Another important assumption of the code is that all access points have the same username and password. Otherwise, an exception may occur, and such an access point will be marked in the code as one that cannot be logged into. The same effect will be obtained if the firewall blocks SSH traffic to a given access point.

""" Checking the connection availability of the access point """
def aps_with_no_access(check_ap):
    for ap in list_of_aps_with_no_access:
        if ap['IP_Address'] == check_ap['IP_Address']:
            return True
    return False

Let’s now focus on these two options we can choose from and what happens in the respective parts of the code.


When we choose the first option, we must first build a list of access points whose slot 0 is in Monitor mode.

if answear == '1':
    """ Filtering APs in Monitor mode """

    send_command_ap_monitor_mode = 'show ap do dual-band summary extended | i Monitor'
    ap_dot11_dual_band_summary_extended_template = 'wlc_c9800_show_ap_dot11_dual-band_summary_extended'

    command_output_ap_monitor_mode = connect_to_wlc(wlc, send_command_ap_monitor_mode)
    parsed_command_output_ap_monitor_mode = parse_and_process_data(ap_dot11_dual_band_summary_extended_template, command_output_ap_monitor_mode)

    filtered_ap_list_name_ip = [
        {'AP_Name': dict1['AP_Name'], 'IP_Address': dict1['IP_Address']}
        for dict1 in ap_list_name_ip
        for dict2 in parsed_command_output_ap_monitor_mode
        if dict1['AP_Name'] == dict2['AP_Name']
    ]

Then, we use the created list to log into each AP and check only the SSID to VLAN mapping for slot 1.

   """ Checking if APs with XOR radio in Monitor mode are experiencing the problem.
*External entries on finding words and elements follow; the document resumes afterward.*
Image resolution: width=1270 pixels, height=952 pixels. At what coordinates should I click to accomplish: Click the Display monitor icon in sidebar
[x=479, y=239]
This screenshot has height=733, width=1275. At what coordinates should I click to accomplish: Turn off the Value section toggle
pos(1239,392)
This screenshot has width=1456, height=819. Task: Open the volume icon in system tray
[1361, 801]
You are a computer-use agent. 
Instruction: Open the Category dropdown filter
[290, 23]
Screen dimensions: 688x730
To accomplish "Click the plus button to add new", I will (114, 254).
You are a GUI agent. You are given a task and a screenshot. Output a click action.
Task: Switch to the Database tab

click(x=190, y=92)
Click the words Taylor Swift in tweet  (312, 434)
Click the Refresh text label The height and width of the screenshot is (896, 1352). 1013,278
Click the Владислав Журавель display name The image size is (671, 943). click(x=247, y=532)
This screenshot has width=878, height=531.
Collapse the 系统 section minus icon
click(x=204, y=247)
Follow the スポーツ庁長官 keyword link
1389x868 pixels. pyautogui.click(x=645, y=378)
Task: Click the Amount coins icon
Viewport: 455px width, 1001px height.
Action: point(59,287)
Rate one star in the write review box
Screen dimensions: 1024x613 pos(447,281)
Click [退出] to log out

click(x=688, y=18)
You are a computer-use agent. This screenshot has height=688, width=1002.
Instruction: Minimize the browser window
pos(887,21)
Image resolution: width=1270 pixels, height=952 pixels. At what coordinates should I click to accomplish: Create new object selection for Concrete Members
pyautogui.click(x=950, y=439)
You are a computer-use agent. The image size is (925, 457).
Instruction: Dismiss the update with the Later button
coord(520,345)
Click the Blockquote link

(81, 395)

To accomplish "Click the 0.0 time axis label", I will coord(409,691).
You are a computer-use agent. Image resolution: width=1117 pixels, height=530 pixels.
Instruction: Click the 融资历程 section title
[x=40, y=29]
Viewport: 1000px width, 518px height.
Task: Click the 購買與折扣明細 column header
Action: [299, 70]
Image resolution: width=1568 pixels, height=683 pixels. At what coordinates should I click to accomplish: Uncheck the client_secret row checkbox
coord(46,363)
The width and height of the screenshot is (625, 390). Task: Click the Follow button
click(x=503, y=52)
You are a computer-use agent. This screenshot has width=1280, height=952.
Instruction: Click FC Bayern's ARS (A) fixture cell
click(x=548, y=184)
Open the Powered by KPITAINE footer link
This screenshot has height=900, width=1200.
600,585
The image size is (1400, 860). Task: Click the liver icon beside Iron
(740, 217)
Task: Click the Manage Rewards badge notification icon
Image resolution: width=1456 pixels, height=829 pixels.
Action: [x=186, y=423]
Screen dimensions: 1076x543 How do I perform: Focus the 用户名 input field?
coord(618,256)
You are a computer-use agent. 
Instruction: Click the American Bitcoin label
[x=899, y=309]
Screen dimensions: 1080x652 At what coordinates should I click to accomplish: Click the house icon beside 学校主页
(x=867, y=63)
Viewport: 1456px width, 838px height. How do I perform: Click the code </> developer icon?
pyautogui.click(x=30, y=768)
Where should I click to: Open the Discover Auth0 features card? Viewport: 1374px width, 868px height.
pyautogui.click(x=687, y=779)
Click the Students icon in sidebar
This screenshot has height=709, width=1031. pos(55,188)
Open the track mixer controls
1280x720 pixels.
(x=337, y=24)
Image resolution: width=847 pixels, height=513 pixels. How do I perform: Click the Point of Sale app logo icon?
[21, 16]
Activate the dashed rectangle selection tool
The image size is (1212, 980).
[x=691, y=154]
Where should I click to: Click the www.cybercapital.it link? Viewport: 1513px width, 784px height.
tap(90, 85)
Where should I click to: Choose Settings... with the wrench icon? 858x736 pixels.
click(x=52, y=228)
This is the first and fundamental 
    way of verifying whether we are encountering the bug. No such behavior was observed yet for APs whose radios were not 
    operating in monitor mode. Just in case, the second part of the code ( answear == 2 ) can also check if the 
    bug is present on other APs."""

    for ap in filtered_ap_list_name_ip:
        current_ap += 1
        progress_percentage(current_ap, len(ap_list_name_ip))

        if aps_with_no_access(ap) is False:
            command_output_controllers_dot11Radio_1_vlan = execute_command_on_ap(ap, send_command_controllers_dot11Radio_1_vlan)
            if command_output_controllers_dot11Radio_1_vlan is None:
                continue
        else:
            continue

Finally, it’s just a matter of correlating the information obtained with the type of switching on the SSID: central or local. We eliminate from the list those SSIDs that are switched centrally, as it’s normal for SSID to VLAN mapping to have a value of 0. However, for locally switched SSIDs, such mapping suggests a problem and the potential for encountering a bug.

        parsed_command_output_controllers_dot11Radio_1_vlan = parse_and_process_data(controllers_dot11Radio_slot_vlan_template,command_output_controllers_dot11Radio_1_vlan)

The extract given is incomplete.